Turning up 20 minutes late, the cleaner who can't clean obviously hoped to turn my attention from the clock with her breathless, dramatic announcement.
"Le scoop!" she proclaimed, pulling out a chair and leaning in two inches from my face.
Riled by her sacking as my roving reporter in La Lomagne for her failure to ask the follow-up questions in her gossip, she had determined to discover who'd bought the long-closed bar/restaurant.
"It's the mayor," she said. "And it's going to be a cafe luxe."
By R's definition, a cafe luxe will serve speciality teas - the French love them - coffee, chocolate, sumptuous cakes and, of course, wine.
Most towns and tourist villages have at least one, but for Lavit - to which nobody really comes - I'd suggest it truly is a triumph of madness over reality.
I drift off thinking of the farmers sipping a herbal tea with a dainty fruit and sponge concoction; of twee little tables negotiable by the truculent pensioners from the retirement home who took perverse delight in ramming their wheelchairs into chairs when it was a spit-and-sawdust bar.
"That's just daft," I tell her. The clock ticks on and not a book dusted but she knows she's got me and pulls a fag from my packet. (She's been trying to give up for months now, so doesn't buy any.)
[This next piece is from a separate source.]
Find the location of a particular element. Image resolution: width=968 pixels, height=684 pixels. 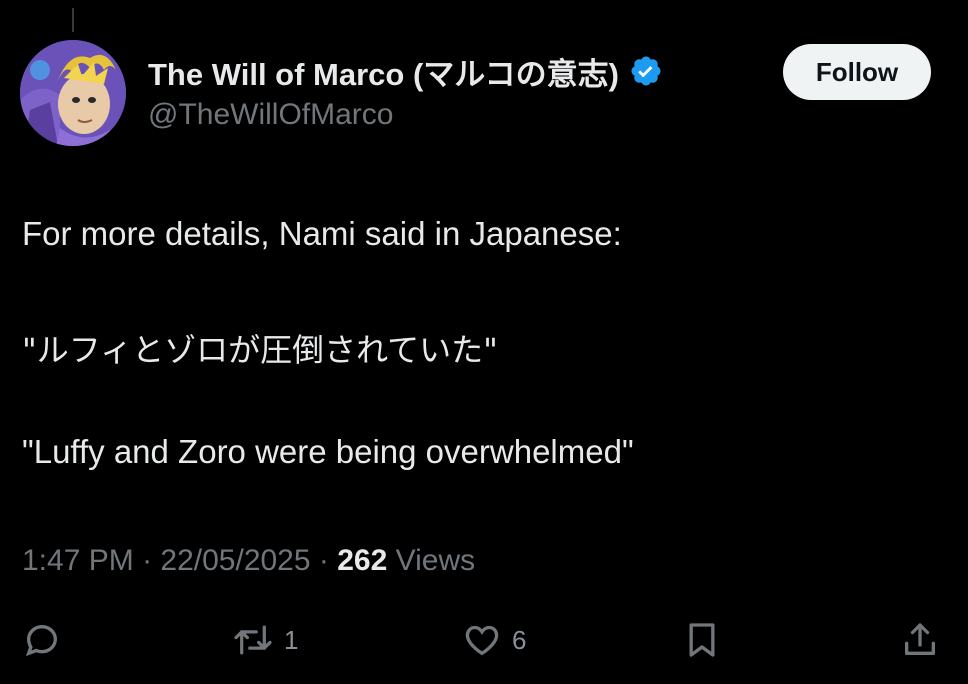

avatar-image is located at coordinates (73, 93).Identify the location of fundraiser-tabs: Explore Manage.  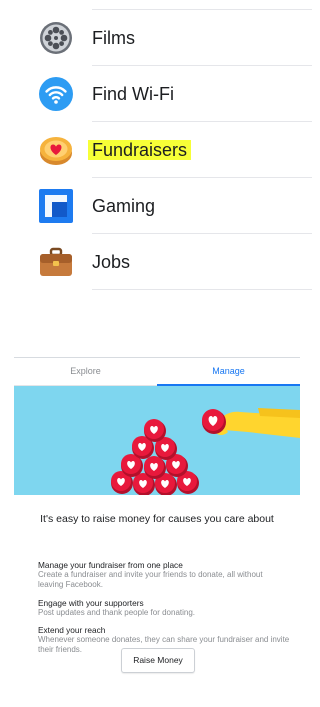
(157, 372).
"But he might do it like the one in Moissac," she says dreamily. "A little fire in the winter; alcoves, book-lined walls, little snacks and then the terrace in the summer."
"Well, would you go?" I ask. She doesn't hesitate, reaching for another little smoke. "No, I'd go to Moissac."
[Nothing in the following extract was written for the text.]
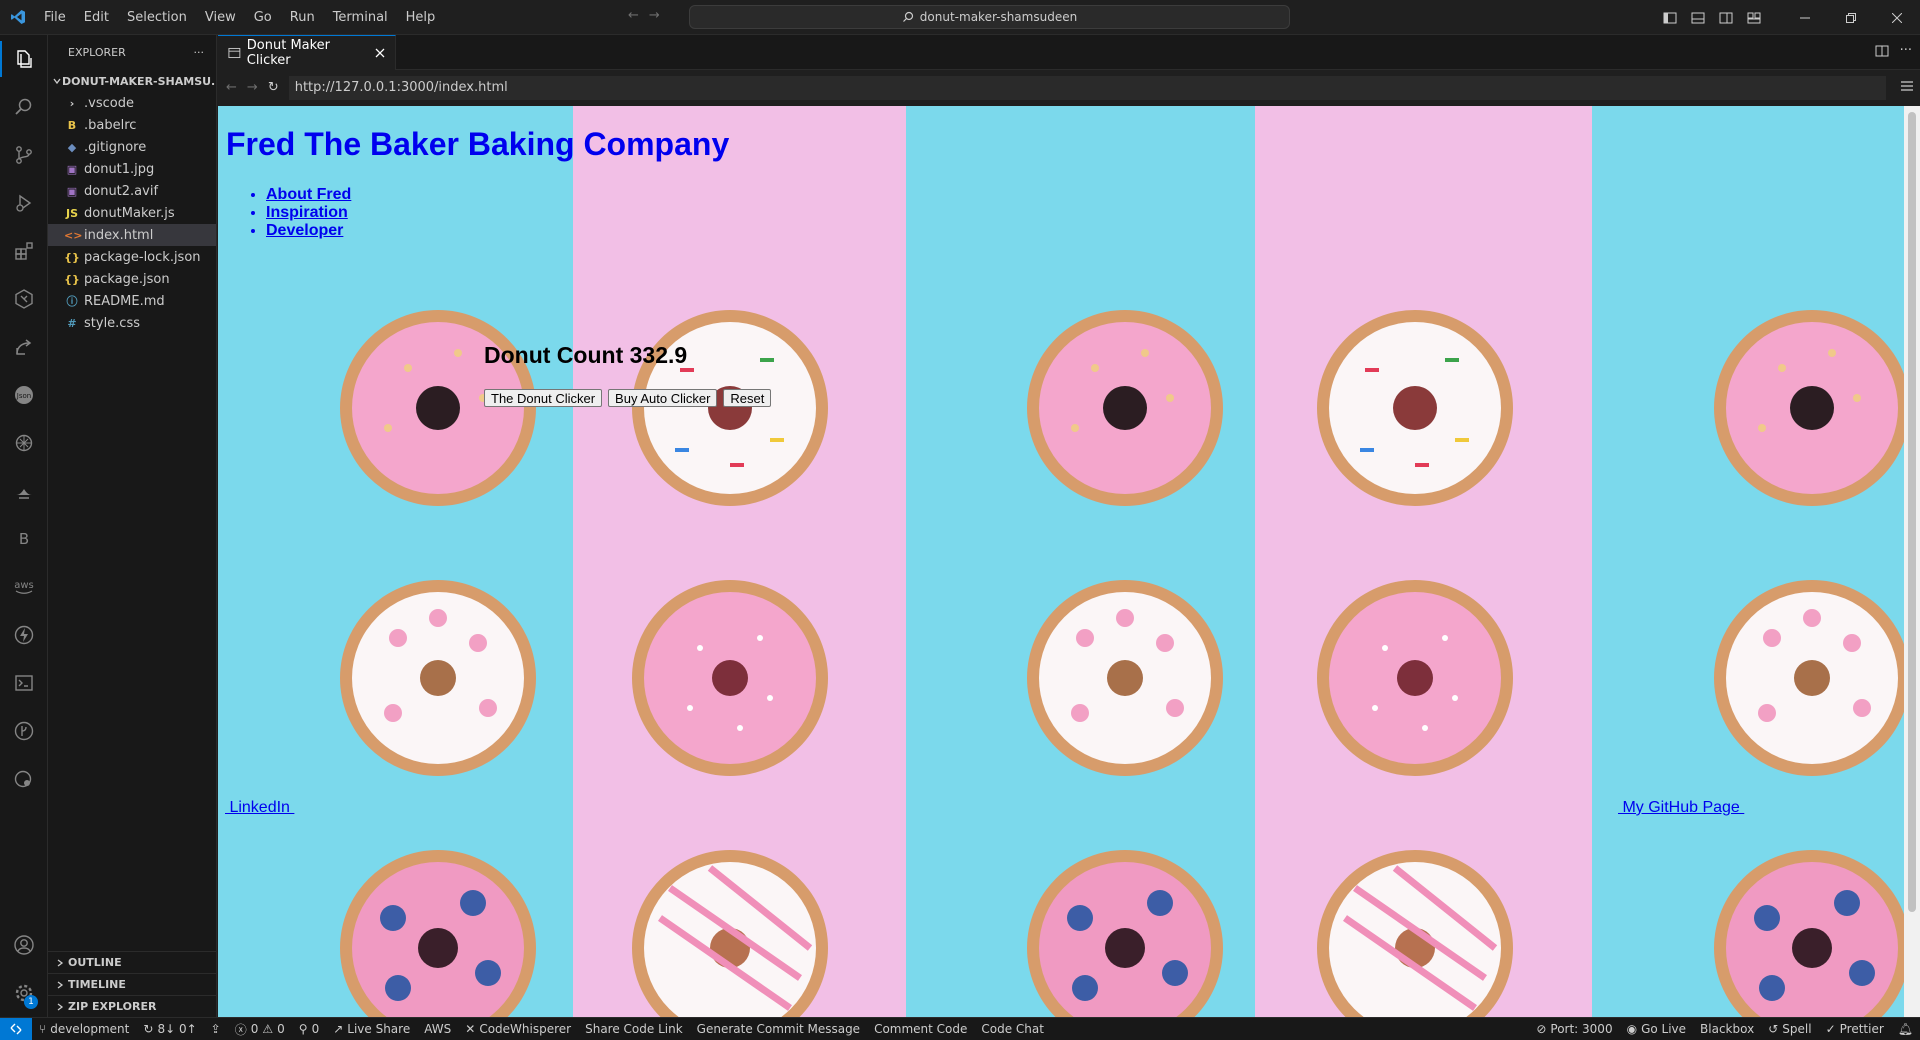 Image resolution: width=1920 pixels, height=1040 pixels. Describe the element at coordinates (170, 1029) in the screenshot. I see `sync-status: ↻ 8↓ 0↑` at that location.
I slap her hand before it slides from the packet. Get thee to a feather duster.
Actually it is the commune who has bought the place in the name of the mayor. This is not unusual in La France Profonde. Mayors, on behalf of their subjects, can buy all sorts of property for the common good. They can even halt sales of private houses if they feel the new owners will not enhance the village. For example, if a house is being sold as a holiday home and the mayor does not wish to see any more barely used houses, he can stop the sale and buy at the market price instead.
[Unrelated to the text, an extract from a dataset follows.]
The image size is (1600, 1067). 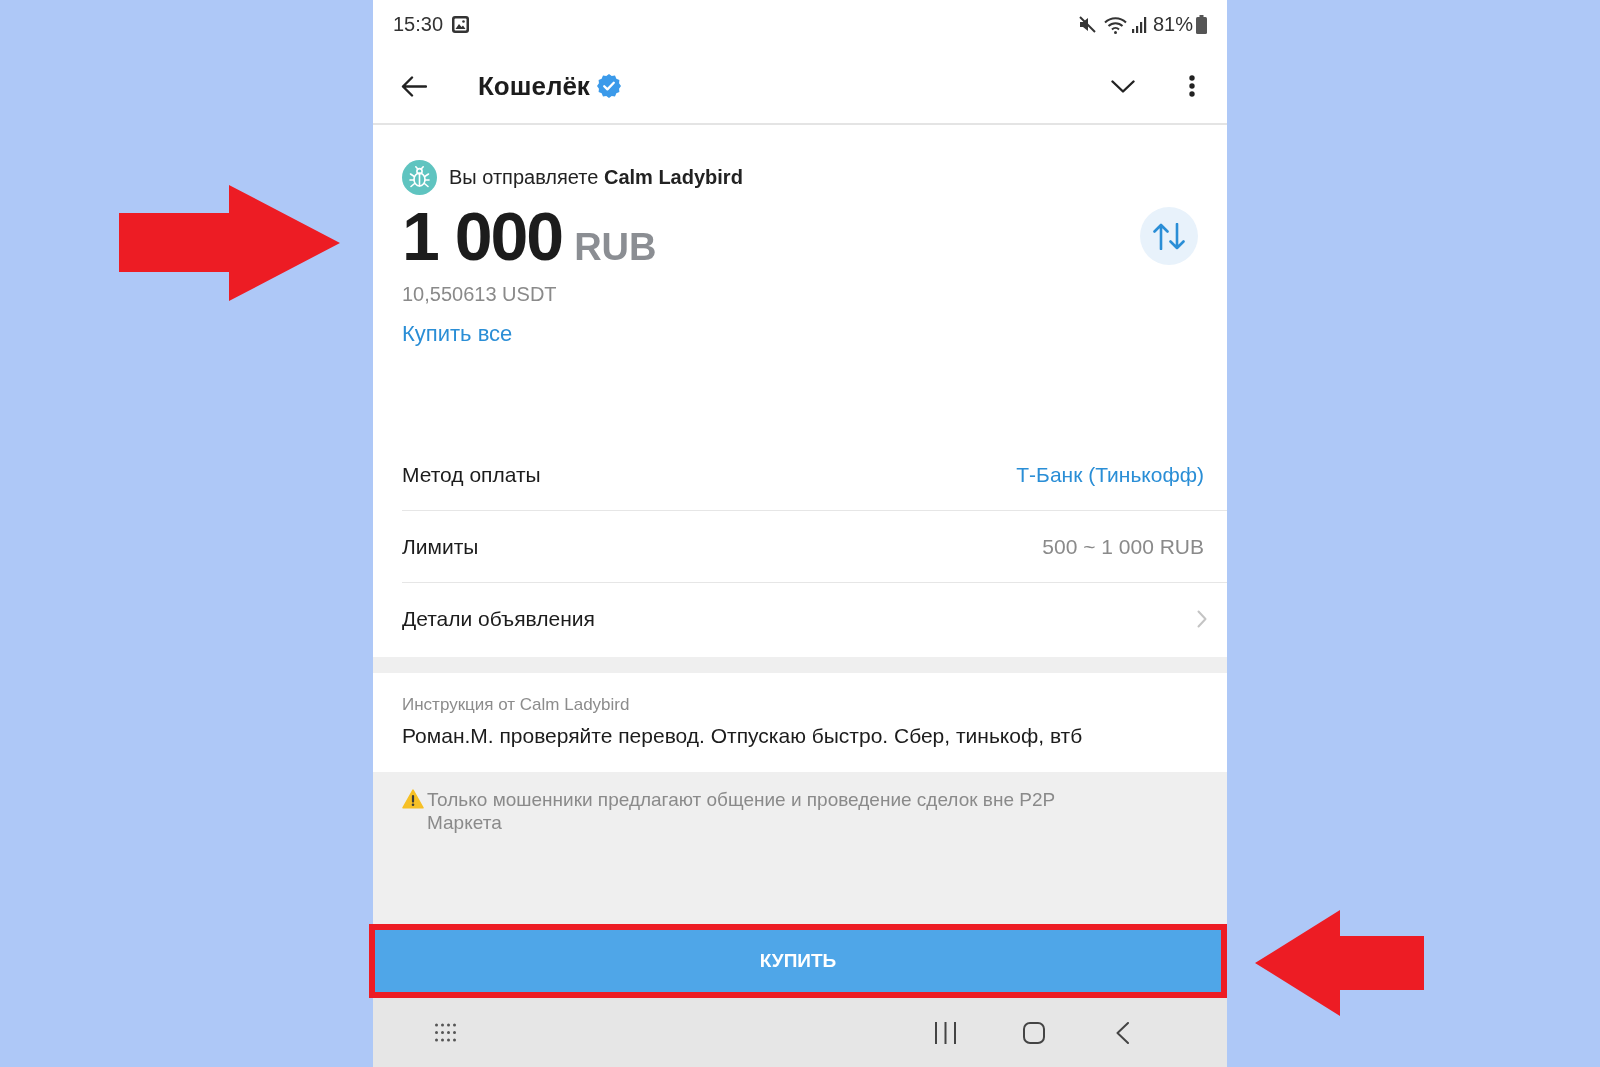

Now, the Lavit mayor is an astute, well-connected, local politician - canny, apart from when he asked an artist friend to paint the First World War statue - and he'll have done his sums. Hopefully.
Ten minutes up the road, close to Auvillar, is the village of Bardiques. The pretty butterscotch stone houses tumble down a gentle slope where cats sprawl in the heat and lace curtains billow through open windows.
It's surrounded by fall-away valleys and oak-filled hills usually misted in winter fog or summer heat haze.
An avenue of plane trees lit by antique lamp holders takes one to the Auberge de Bardigues, a restaurant of the refinement normally found in Provence.
In summer its terraces buzz with several languages. In winter the French hold sway. Always it is full, yet there is no other reason to go to Bardigues. There never was.
It was bought and conceived by the mayor. He held numerous interviews until he chose two brothers and their wives to lease it, along with a house.
A year or so ago he allowed them to buy the lot outright. The commune benefited as it had yearly; the locals, who owned gites, and farmers, who sell produce to the restaurant, benefited; the nearby vineyard has had its name spread wide. And the mayor as a visionary has ensured his almost automatic re-election for as long as he wishes.
Across the river, in another exquisite but empty village, Montjoi, the mayor there looked at Bardigues and last year did the same.
A restaurant has emerged from a townhouse, pitching the local produce to both tourists and well-heeled locals. Like Bardigues, it is a place found only by those who study maps and are willing to go off the road most taken.
It doesn't always work. I know of another pretty village whose restaurant opens and shuts with dreadful regularity.
The mayor does his best but chooses all the wrong people. It could be the star of its own sit-com with drunks, publicly denounced adulterers, wife bashers and always bad, bad chefs.
And yet, its positioning is perfect. Again on a hill, facing the square and the church and its pealing bells; the terrace in both shade and light - all we ask for.
So, back to Lavit. It was always a market town where once farmers drove their sheep and cattle to sell in the penned squares. That shows in the no-nonsense housing, where stone has often been rendered and prettiness is considered rather effete. Its positioning is far from perfect. Yet, around the halle and the old bar there is great potential. Before all closed, I often sat in sunshine, dog at my feet in the last restaurant and found a quiet joy and hope at the start of my days here.
How marvellous to find it all again.